I guess the best place is where it currently is, most of the investment has been made, and after all, it stood there and worked just fine for quite a while before getting damaged. They just need to find it in them to fix it (instead of letting it deteriorate beyond the point where repair still makes any sense).
Given its age (completed in 1963) and size, I doubt they will be moving it. Also, there are a number of newer radio telescopes and radio telescope arrays which are probably a higher priority for future funding. Arecibo is going to struggle to get sufficient funding to repair the current damage and meet operating needs.
I think the biggest (pun not intended) problem is that Arecibo isn't the biggest dish anymore, and the moneybags clearly balk at the idea of spending money for second best.
In the current USA-China male genitalia measuring contest it's way better to say "oh, we don't consider needing one of those" than to have the smaller one...
Arecebo is built on a sinkhole - there are many with similar dimensions across the world. Its location is more to do with its near equatorial location (and thats where the hurricanes are)
The main thing is that newer techniques for receivers have superseded its original effectiveness. It is still useful - just not the most powerful any more. for flexibility, it is usually better to have many receivers spread out over a wide area (ideally the circumference of the planet). There is a large one in Australia now
> newer techniques for receivers have superseded its original effectiveness
That might be true, but Arecibo remains quite unique since it's also a radar astronomy dish, able among others to spot asteroids and check their orbits (what the OP of this thread referred to). AFAIK there is only one other dish able to be used as a radar (GSSR), and it's 4 times smaller.

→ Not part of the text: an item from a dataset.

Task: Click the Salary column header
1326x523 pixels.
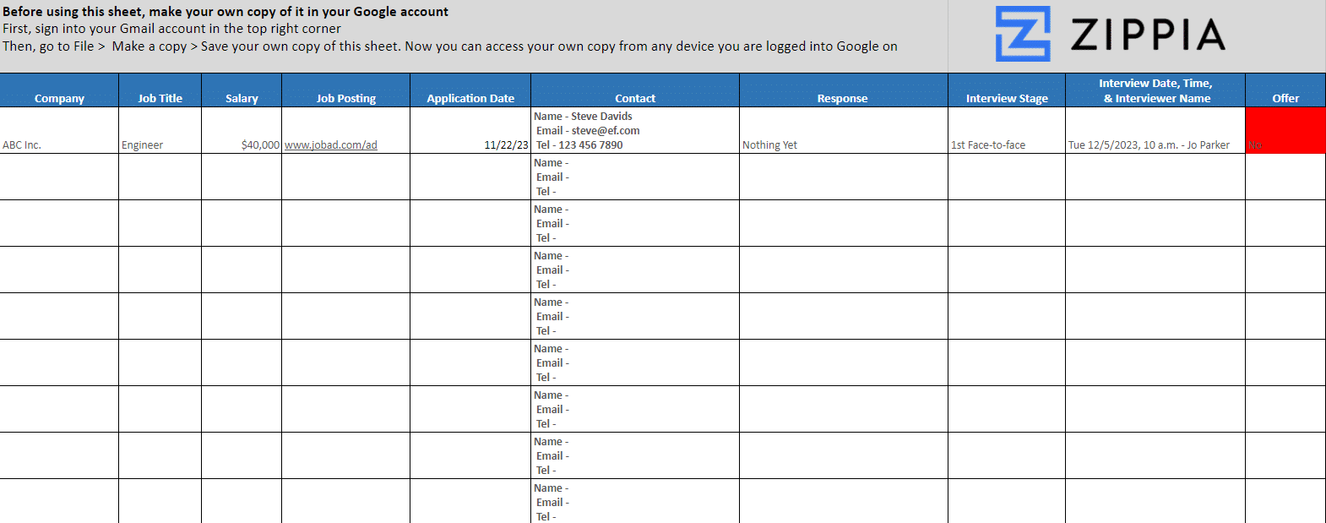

What? There are thousands of radio telescopes all over the world; why would that one be that much different? It may not have the latest gadgets but radio(radar) it is. I drove by one of the largest arrays on the way to LA once. They have them on tracks that change position depending on the mission. They were huge!
> There are thousands of radio telescopes all over the world
You seem to have completely missed the point here. Radio telescopes are common indeed, but they are all passive devices, they just listen to incoming radio signals.
The specificity of Arecibo and GSSR is that they can be used as a radar emitter, capable of sending a radar signal out and receiving the echo reflected by some body (planet, asteroid), allowing you to pinpoint its exact distance and speed. Check the Wikipedia article about it: https://en.wikipedia.org/wiki/Radar_astronomy
Being that it passed only 2,950km from Earth, if the asteroid is in its own elliptical orbit that orbit has now been affected by Earth's gravity well. This means, quite possibly, that in some near or distant future that "near miss" maybe won't be quite such a miss after all.
If all your ducks are (unwelcomingly) in a row, that is.